Non-pharmacological approaches are also important in decreasing suicidal behavior in schizophrenia [33,34,95]. Psychosocial interventions play an important role in the treatment of suicidal patients with schizophrenia. It is vital to educate mental health providers about suicidology [34].

They need to be prepared to deal with the depression, anxiety, anguish, and hopelessness of suicidal individuals with schizophrenia. Empathic care and support are critical for decreasing suicidal risk [33,34,95]. Clinicians should recognize the patient’s distress, talk to the patient about his/her daily problems, and assist patients in establishing realistic goals.

Supportive, reality-orientated therapies are important in the management of patients with psychotic disorders [34]. Individual and group sessions can help patients to learn how to handle difficulties.

Psychosocial interventions including cognitive-behavioral therapy, cognitive remediation, supportive therapy, supported education, training, and employment are important for successful management of schizophrenia [34,96].

One study found that cognitive therapy decreases suicidal ideation in individuals with schizophrenia [97]. Interventions such as vocational rehabilitation, social skill training, and supported employment may reduce social isolation and feeling of hopelessness, and consequently, decrease suicidality in schizophrenia patients.

Family interventions may reduce the risk of suicidal behavior, and therefore, should be a necessary component of a treatment plan of each patient with schizophrenia [98,99]. Such interventions considerably lessen rates of readmission and relapse in individuals with psychotic disorders and enhance their social and vocational performance [98,99].

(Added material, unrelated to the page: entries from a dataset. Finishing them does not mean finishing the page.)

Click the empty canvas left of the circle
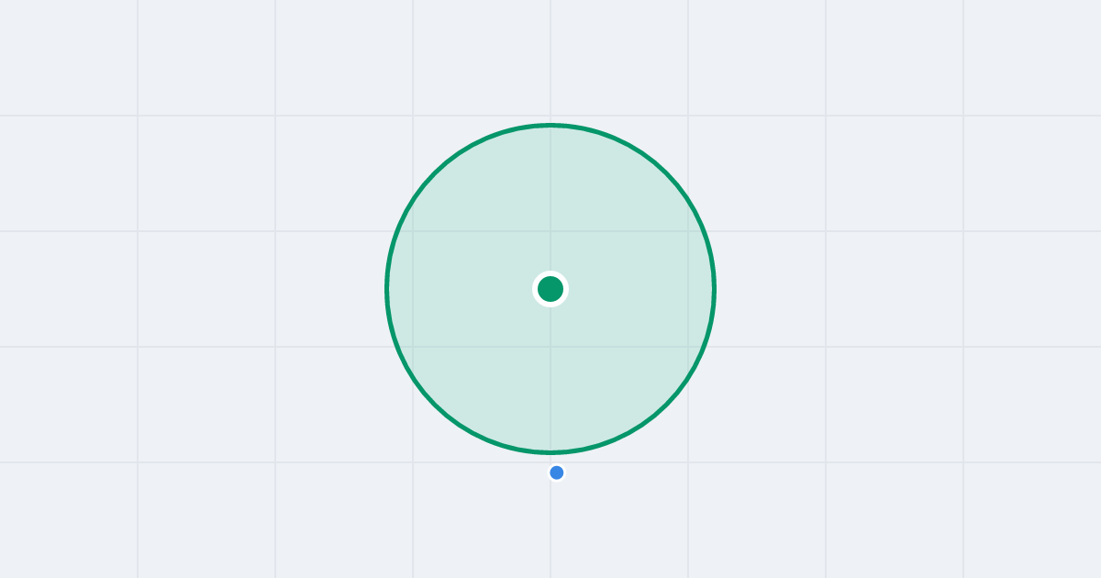The image size is (1101, 578). (x=206, y=289)
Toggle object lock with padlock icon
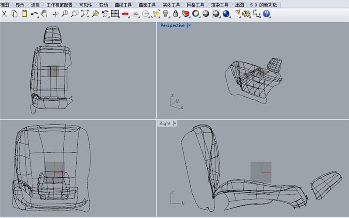Screen dimensions: 349x218 point(176,14)
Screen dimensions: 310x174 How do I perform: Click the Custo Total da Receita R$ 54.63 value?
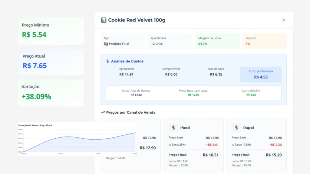(x=136, y=95)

Family interventions usually increase adherence to pharmacological therapy [99]. Relatives of patients with schizophrenia sometimes display excessive emotional reactions and convey intolerant, judgmental, and/or emotionally overinvolved attitudes toward patients [100,101,102]. Family members high in expressed emotion may cause suicidal behavior in patients with schizophrenia [100].

One of the goals of family interventions is to reduce psychological distress among family members and to decrease expressed emotion in families of patients with schizophrenia. Hence, it is essential to help families of persons with schizophrenia and to explain to patients’ families that their attitude towards the patient can aid or impede recovery.

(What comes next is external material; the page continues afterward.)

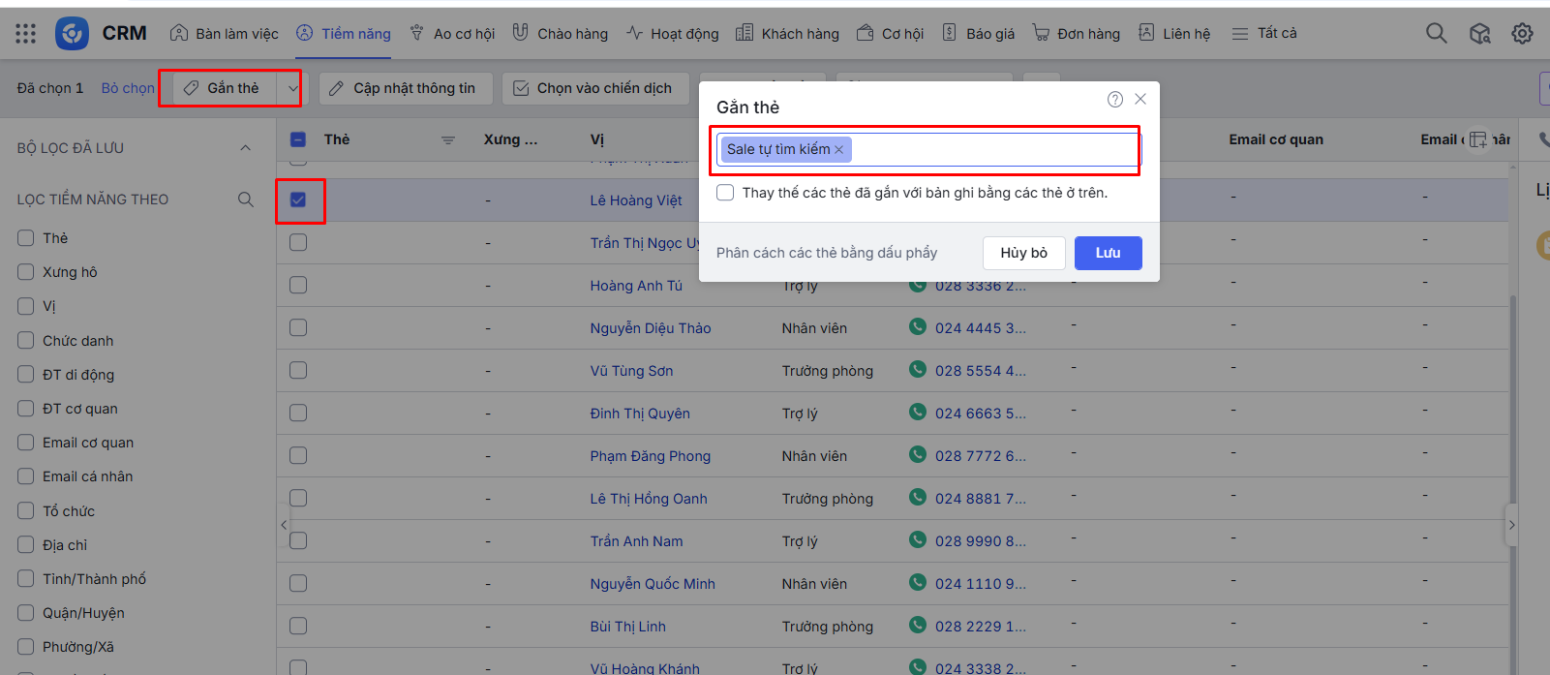Expand the Gắn thẻ dropdown arrow
This screenshot has height=675, width=1550.
pos(292,88)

It is necessary to educate families that they need to assist mental health providers to make sure that pharmacological and non-pharmacological treatments are being followed, especially after discharge from inpatient hospitalization.

Families of individuals with schizophrenia need to be informed regarding manifestations of suicidality and what needs to be done if an individual with schizophrenia develops suicidal ideation, intent, or plan.

In summary, the only reliable protective factor for suicide in patients with schizophrenia is provision of and compliance with comprehensive treatment. Prevention of suicidal behavior in schizophrenia should include recognizing patients at risk, delivering the best possible therapy for psychotic symptoms, and managing comorbid depression and substance misuse. It is imperative to educate mental health and non-mental health providers about suicide prevention strategies.